Bipartisan is figuring out how to satisfy all the extremists, no matter how unfounded, illogical, crazy, and unscientific their opinions are.  I don’t care about that

I know we always won’t get it right, our information isn’t - can’t - be accurate enough for that.  There’s just too many variables.  But trying to please every nutjob in the country and on the radio and cable channels is not only a thankless job, but an impossible one.  Focus on “correct”, that’s hard enough.

Catholic Church scandals

Friday, April 2nd, 2010

It’s a really bad sign when an institution supposedly dedicated to ethical and moral behavoir is taking legalistic stands and blaming the media.  We expect that sort of thing from our worst politicians, not from a self-proclaimed institutional beacon of moral standards.

The Pope says through a spokesman that this crisis is a “personal test” for him.  He’s got that right.  But he omits that sexual abuses were personal tests for the victims too.   It’s not really about him is it?  So how will he do?

Separate from any homilies, and separate from any benedictions and statements of faith, the Church is a institution of politics and beaurocracy that’s existed for over two thousand years now.  It knows how to survive.  The only real question is if it will survive with something consistent with the stated beliefs of the Catholic religion.

New Standards?

Wednesday, October 28th, 2009

William Gibson has said, “The future is already here, it’s just not very evenly distributed”. But the future gets distributed more evenly over time.

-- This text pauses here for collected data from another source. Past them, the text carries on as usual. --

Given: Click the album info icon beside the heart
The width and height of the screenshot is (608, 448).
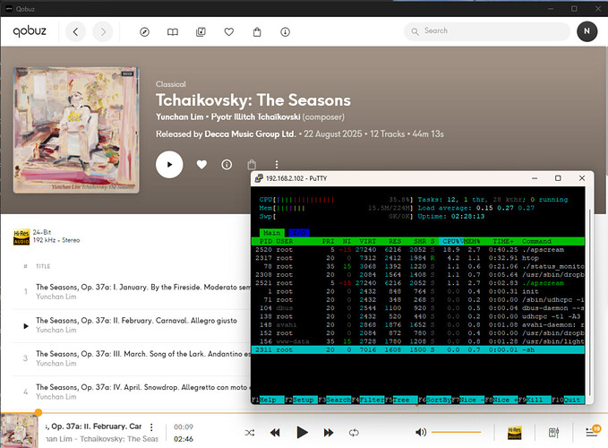Looking at the screenshot, I should (x=227, y=165).
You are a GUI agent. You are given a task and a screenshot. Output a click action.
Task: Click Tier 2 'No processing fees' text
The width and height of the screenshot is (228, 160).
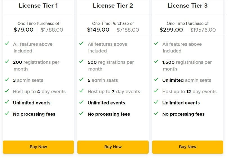[x=109, y=114]
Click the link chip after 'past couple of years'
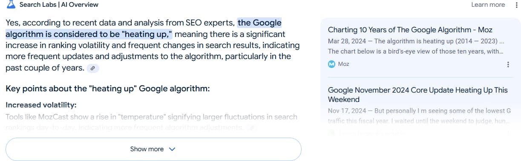Viewport: 521px width, 161px height. [93, 68]
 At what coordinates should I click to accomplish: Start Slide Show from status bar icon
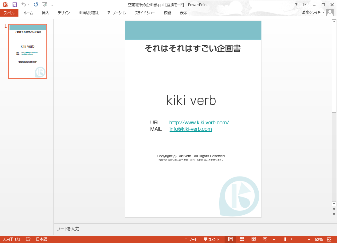pyautogui.click(x=265, y=239)
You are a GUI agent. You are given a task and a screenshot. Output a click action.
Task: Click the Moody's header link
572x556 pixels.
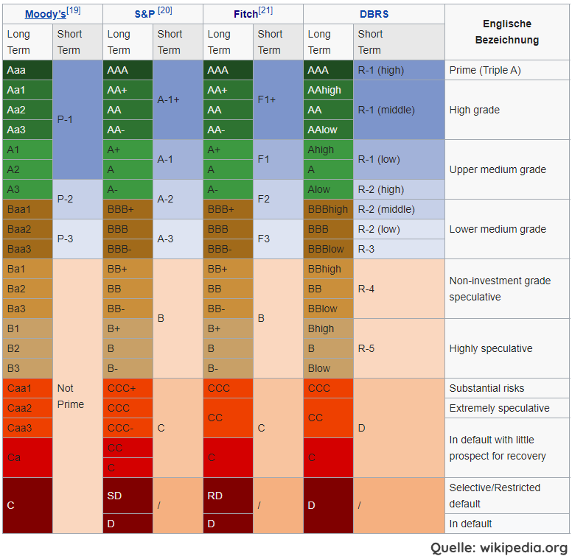(x=45, y=14)
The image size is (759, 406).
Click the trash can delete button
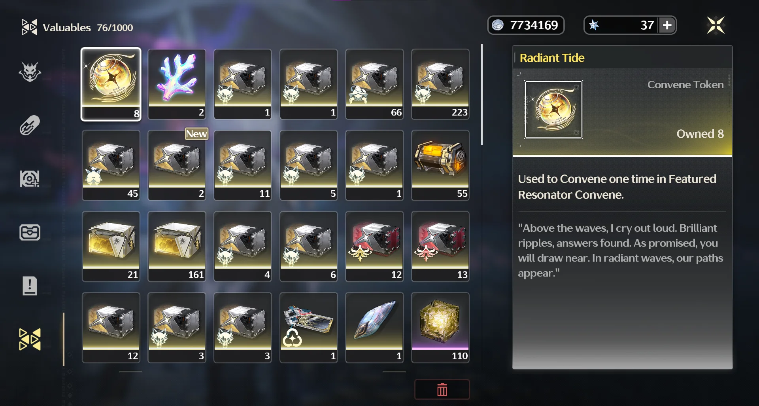[442, 390]
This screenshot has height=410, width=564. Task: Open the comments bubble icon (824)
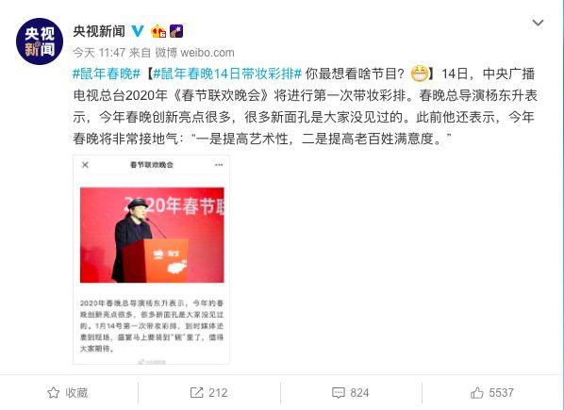tap(338, 393)
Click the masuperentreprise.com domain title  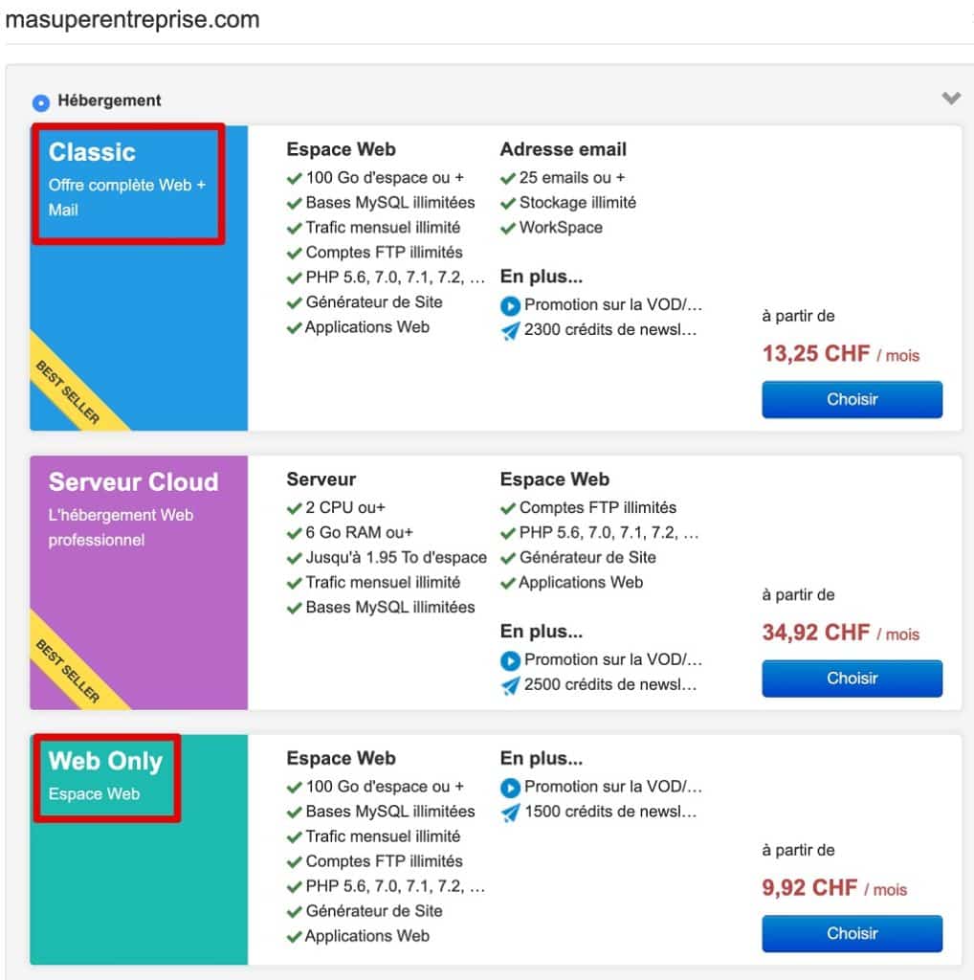[x=132, y=20]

Bruce Sterling reports that the UN is going to be texting food coupons to 1000 Iraqi refugees in Syria in a pilot program. All the 130,000 refugees receiving food aid already have cell phones.

But there’s a corollary to Gibson’s statement. Call it Tangozulu’s corollary to Gibson’s Law: “The past is still with us, it’s just found a niche.” Older technologies, obsolete ways of thought, and older patterns of living are still around. Some school districts in WV for example, have given their teachers no funding for paper. Perhaps they’re planning to rely on slate tablets?